# About this task:
Only the lines below between the one holding "Where should I" and the one holding "Task: Open the birthday card photo", inclusive, are to be reproduced word for word; the pictures are to be left out.

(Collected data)
___

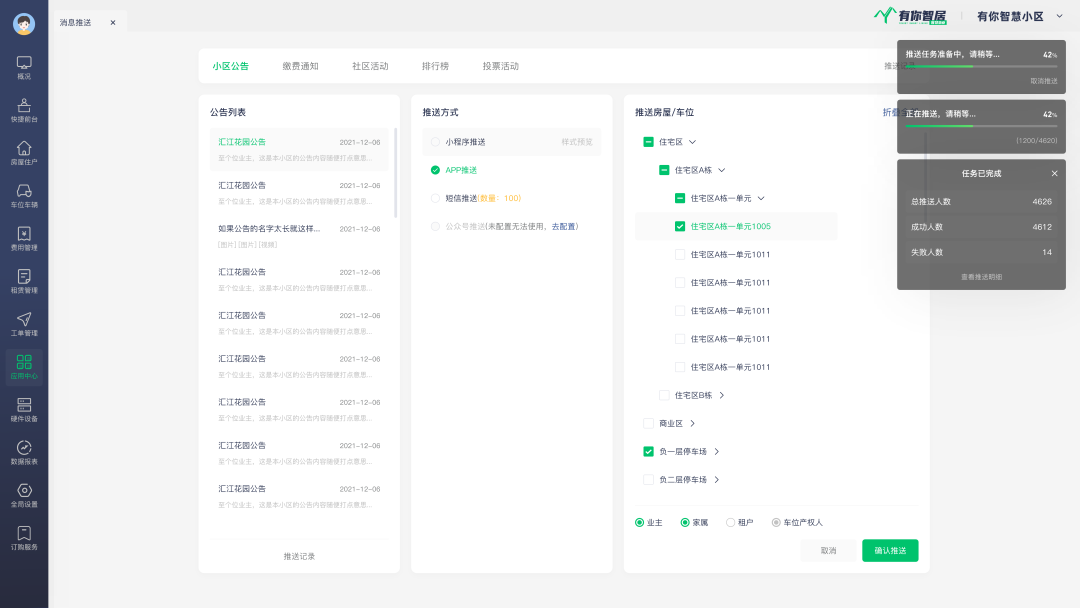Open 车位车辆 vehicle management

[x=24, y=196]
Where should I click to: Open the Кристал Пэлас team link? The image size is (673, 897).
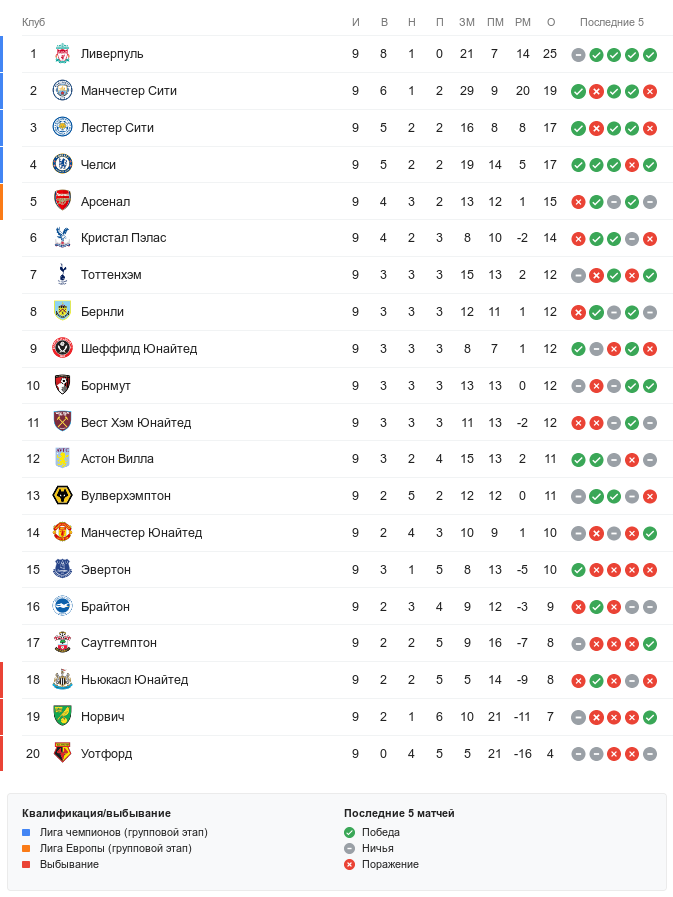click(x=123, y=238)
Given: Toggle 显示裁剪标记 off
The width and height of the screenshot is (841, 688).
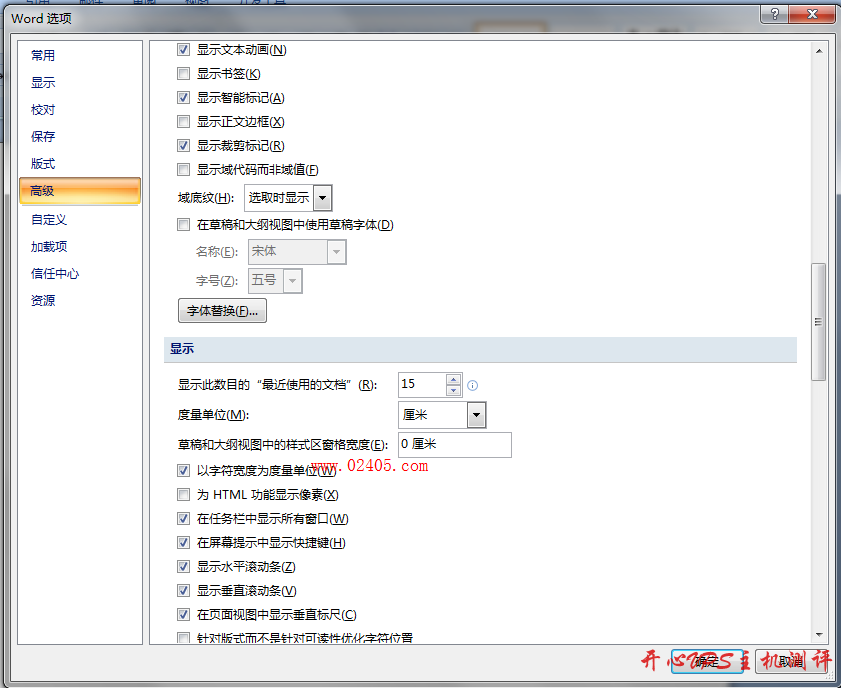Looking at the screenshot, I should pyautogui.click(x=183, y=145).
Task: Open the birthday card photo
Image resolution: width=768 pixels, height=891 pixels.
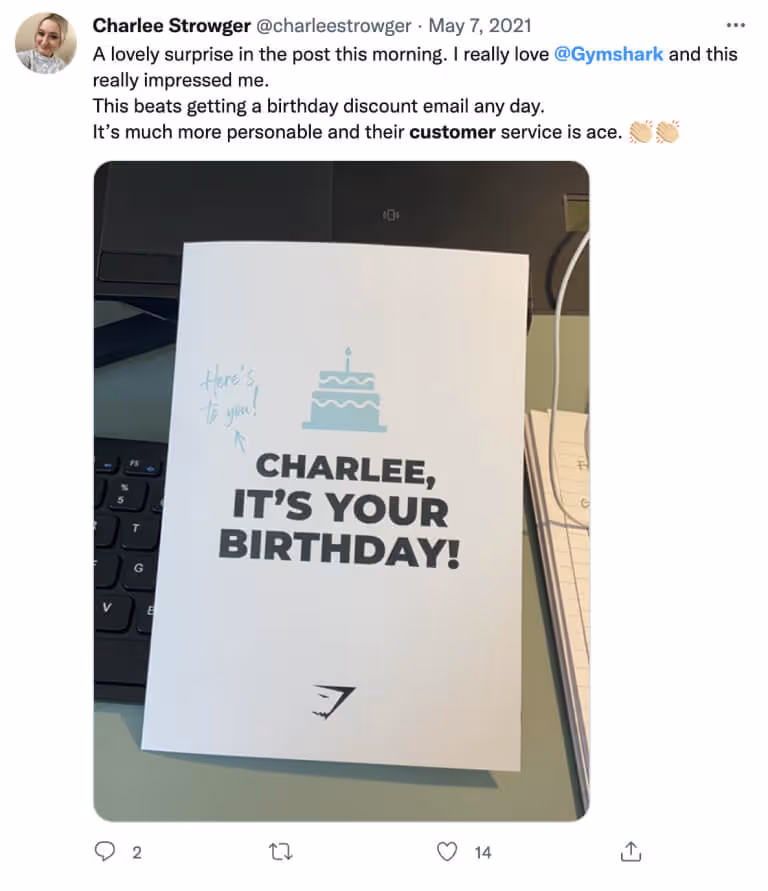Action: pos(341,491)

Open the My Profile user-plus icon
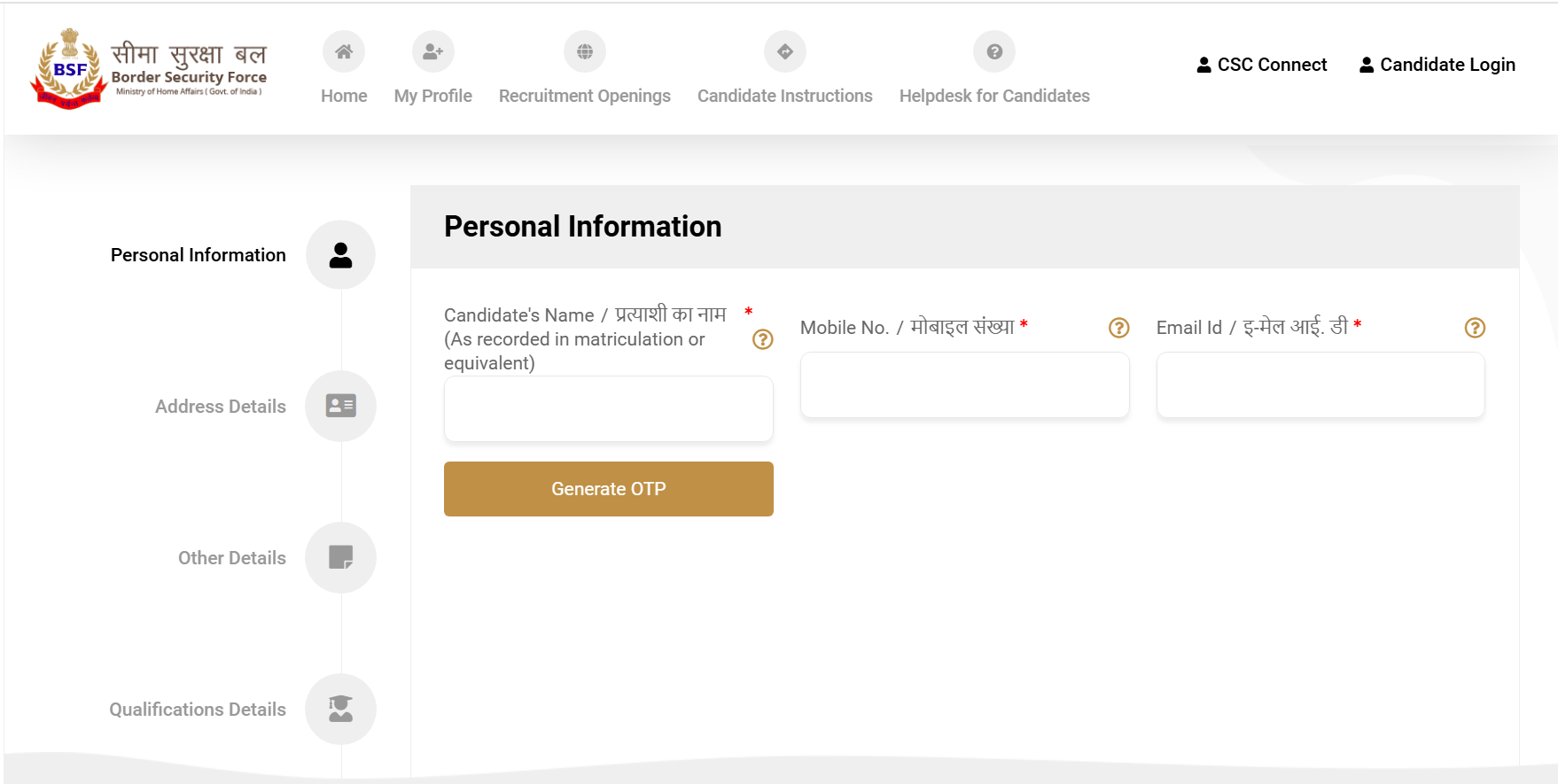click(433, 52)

___

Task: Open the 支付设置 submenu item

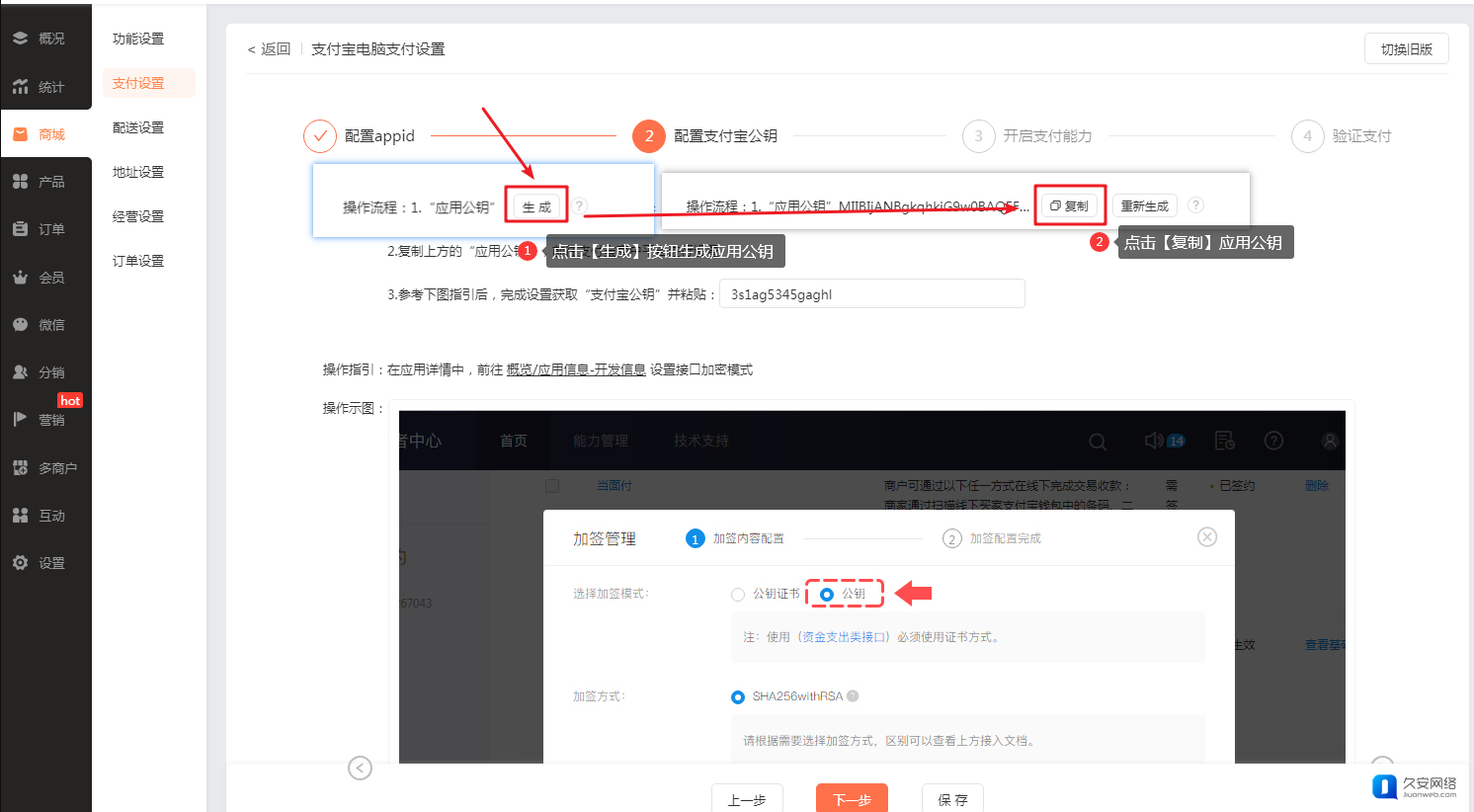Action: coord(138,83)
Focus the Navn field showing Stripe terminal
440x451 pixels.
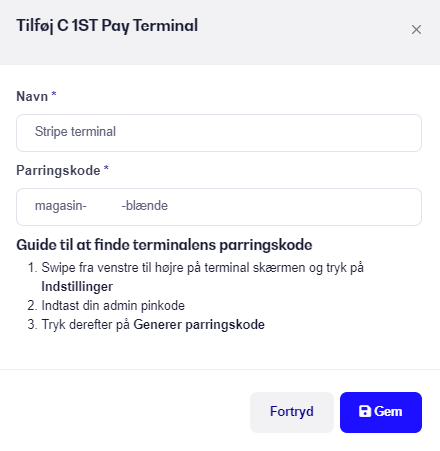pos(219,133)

___

# Solution to the exercise:
Where should I click to: Open the Кристал Пэлас team link? The image size is (673, 897).
click(x=123, y=238)
Given: Toggle 显示裁剪标记 off
The width and height of the screenshot is (841, 688).
Looking at the screenshot, I should pyautogui.click(x=183, y=145).
Task: Open the birthday card photo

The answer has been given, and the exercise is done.